By George Willis
Campbell McLaren was the first to bring professional MMA to New York in Buffalo on Sept. 8, 1995. And he’s getting plenty of satisfaction at bringing it back for the first time since.
McLaren, one of the founders of the Ultimate Fighting Championship in 1993, is now the CEO of Combate Americas, the first U.S. Hispanic Mixed Martial Arts sports franchise that has scheduled an MMA show for Oct. 14 at Turning Stone Resort Casino in Verona, N.Y.
The seven-bout card will be regulated by the Oneida Indian Nation Gaming Commission, which is not subject to any of the regulations adopted by the New York State Athletic Commission from the bill passed in April to legalize MMA.
“We had put New York on the back burner,” McLaren told The Post. “Then we got a call from Turning Stone, and they wanted to try their first MMA event and they had a date in October.”
McLaren put a card together that will include the four-year-old organization’s first world championship bout when John “Sexy Mexy” Castaneda (11-2) of Mankato, Minn., challenges Gustavo Lopez (6-1) of Yakima, Wash., for the 135-pound title.
McLaren took the date knowing it would come about a month before UFC 205 at Madison Square Garden, a high-ticket extravaganza that will feature Conor McGregor and Eddie Alvarez fighting for the UFC lightweight title in front of what is expected to be a sellout crowd and a pay-per-view draw of at least 1.5 million.
Those numbers would have been unthinkable on Nov. 12, 1993, when McLaren helped put together UFC 1 at McNichols Sports Arena in Denver. The pay-per-view event was a tournament that featured artists from several fight disciplines including sumo wrestling, kickboxing, karate, jiujitsu, taekwondo and boxing. The idea was to determine which style was superior.
There were few rules and no weight divisions. Royce Gracie, a legendary jiujitsu specialist, won the tournament. An estimated 86,000 purchased the fight.
“It was a miracle that show came off,” McLaren said. “But no one who saw it ever forgot it. The UFC took off instantly.”
By the time UFC 7 at Memorial Auditorium in Buffalo arrived, the production had evolved from pitting one discipline against another to having each fighter use multiple disciplines to defeat the opponent. McLaren says that first happened in Buffalo, where Marco Ruas defeated Paul Varelans in the tournament finals by TKO in 13:17.
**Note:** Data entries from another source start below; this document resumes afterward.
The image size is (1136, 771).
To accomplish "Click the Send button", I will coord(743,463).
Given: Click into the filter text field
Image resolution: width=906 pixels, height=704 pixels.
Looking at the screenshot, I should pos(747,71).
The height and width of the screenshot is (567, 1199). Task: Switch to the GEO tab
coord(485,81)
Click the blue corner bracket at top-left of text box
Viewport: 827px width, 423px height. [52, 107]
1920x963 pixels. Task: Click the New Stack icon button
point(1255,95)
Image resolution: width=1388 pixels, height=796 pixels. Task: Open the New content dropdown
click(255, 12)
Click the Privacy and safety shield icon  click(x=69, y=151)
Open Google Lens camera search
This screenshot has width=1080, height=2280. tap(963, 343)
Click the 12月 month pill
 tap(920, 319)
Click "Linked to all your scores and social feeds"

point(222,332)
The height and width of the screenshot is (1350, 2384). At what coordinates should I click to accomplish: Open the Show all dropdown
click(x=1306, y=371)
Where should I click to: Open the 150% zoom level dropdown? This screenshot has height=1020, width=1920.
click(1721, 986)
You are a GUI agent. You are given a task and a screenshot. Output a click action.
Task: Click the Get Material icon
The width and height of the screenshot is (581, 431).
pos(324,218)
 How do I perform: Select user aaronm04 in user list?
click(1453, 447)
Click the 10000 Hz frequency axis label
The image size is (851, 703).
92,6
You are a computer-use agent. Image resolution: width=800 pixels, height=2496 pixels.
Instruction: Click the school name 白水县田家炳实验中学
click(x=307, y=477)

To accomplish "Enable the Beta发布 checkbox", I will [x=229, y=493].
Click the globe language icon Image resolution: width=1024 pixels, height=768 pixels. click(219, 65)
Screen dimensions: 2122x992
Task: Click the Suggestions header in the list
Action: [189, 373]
“I did the first UFC event from here and now I’m back in October when they’re here in November,” McLaren said. “Is it a little like I beat the UFC back? Yeah. But it’s all positive. I love the sport. I love the UFC.”
After being the creative mind throughout its early years, McLaren left following UFC 22. He’s back in MMA with Combate Americas, which features Hispanic fighters with a boxing background incorporating MMA into their fights.
McLaren explains: “Where the UFC’s DNA is grappling, for Combate our DNA really is boxing. Our fights tend to be much more standup. It makes for a very exciting style of fighting. It’s still MMA. Guys go to the ground. We have tap-outs. There’s arm-bars. There’s heel locks. There’s choke outs. There’s all the submission holds. But it’s boxing based and we fight in a very Hispanic style, which is swing for the fences.”
McLaren trademarked the Octagon for the UFC and calls the Combate Americas cage “La Jaula.” He’s hoping it will catch on the way the Octagon has for the UFC, which he always knew had the chance to be a huge success.
“It was three or four years under all the political pressure that hurt things,” he said. “After I left, there were no more good creative ideas there. It went down and down until Dana White with his incredible vision bought it. It’s fun to have already done a UFC here. And it’s really fun I’m coming back in October.”